__EXERCISE REQUIREMENTS__.
A: Copy the passage on sleep habits word for word, from "Having relocated to" up to and including "front of the PC.".
B: Write the next part of the passage on sleep habits, picking up after its last sentence.

__SELECTED TEXT__.
◆ ◆ ◆

September 16th, 2008

I count myself firmly amongst owls when it comes to sleeping habits. I am not exactly a nocturnal creature – I value having eight hours of sleep every night too much for that. But I can stay up late into the night fairly effortlessly. And I am so not a morning person!

Yet, a few years ago, I started noticing that I can no longer sleep beyond 7:30 or so in the morning, even on weekends. I theorized that forcing my unwilling organism to get up around 7 every weekday “trained” it to get awake around that time no matter how late I went to bed the previous night.

It was either that or creeping old age…

Having relocated to London, for most of the first two years, I had a wake up call at around 6:50 to drive Becky to school. Coupled with rarely getting to bed before midnight, as every week progressed, I kept falling more and more back on my required minimal amount of sleep. And catching up on weekends did not work – my eyes would pop open on a Saturday around 7:15 to the serene sounds of the rest of the family still floating inside their dreams. Which would quickly turn to scorn at being rudely awakened as I tried – that’s the key word here, tried – to quietly transport myself into the study and plop down in front of the PC.

◆ ◆ ◆

__SUPPLIED MATERIAL__.
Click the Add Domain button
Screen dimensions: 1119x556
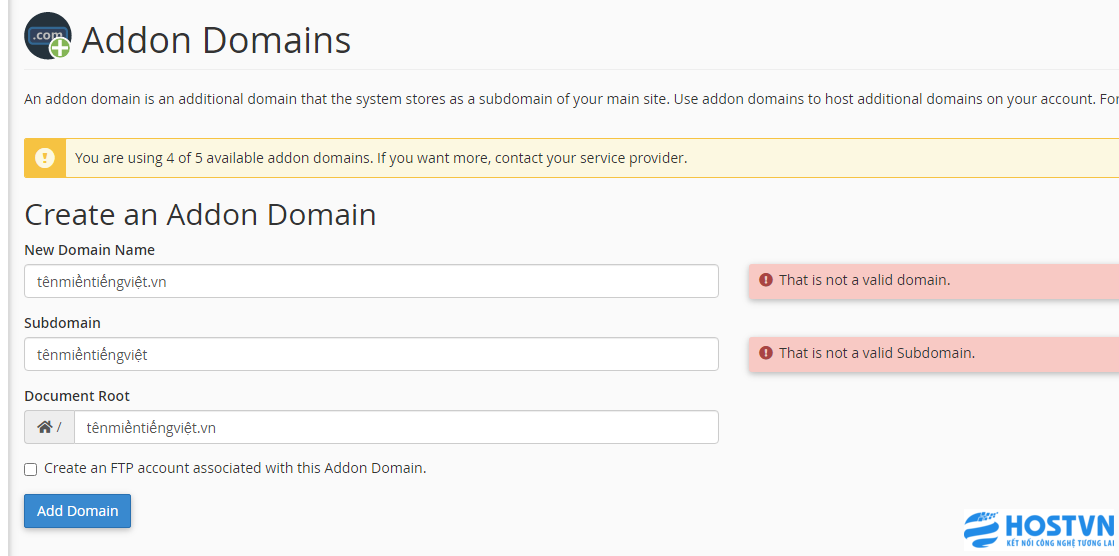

◆ ◆ ◆

__RESULTS FOR THE EXERCISE__.
A:
Having relocated to London, for most of the first two years, I had a wake up call at around 6:50 to drive Becky to school. Coupled with rarely getting to bed before midnight, as every week progressed, I kept falling more and more back on my required minimal amount of sleep. And catching up on weekends did not work – my eyes would pop open on a Saturday around 7:15 to the serene sounds of the rest of the family still floating inside their dreams. Which would quickly turn to scorn at being rudely awakened as I tried – that’s the key word here, tried – to quietly transport myself into the study and plop down in front of the PC.

B:
And then a few things happened. Becky concluded that she had enough of dealing with her gruff parent in the mornings and decisively changed to taking public transportation to school – which shaved an hour off my effective morning commute. A change in responsibilities at work meant that I’d have to regularly stay in office a couple of extra hours a day to accommodate my US-based staff – but, conversely, that there was little-to-none requiring my presence in office in the early hours of the day. And, let’s not forget, a great leisurely vacation left me intoxicated with large quantities of fresh air.

The first two of those events combined to allow me to sleep until around 8:15 every weekday morning; with my short morning routine and a 40-minute commute, I now get to office around 9:20 – still much too early to attend to any of my job functions beyond catching up on email and perusing various spreadsheets and presentations, but not too late to maintain a pretense of “regular” business hours. But it must be the recent big holiday that infused me with what I thought was a long-lost ability.

Which is, to sleep in late on a weekend day. I do not physically need it at present. But, boy, do I enjoy being able to sleep until 10 am on Saturday, especially when we have no specific plans for the day. And then, repeating that on Sunday!

Becky, when you don’t wake her up, can sleep literally through noon and beyond, no matter how early she goes to bed. My newfound ability to compete with her in this makes me feel positively young again!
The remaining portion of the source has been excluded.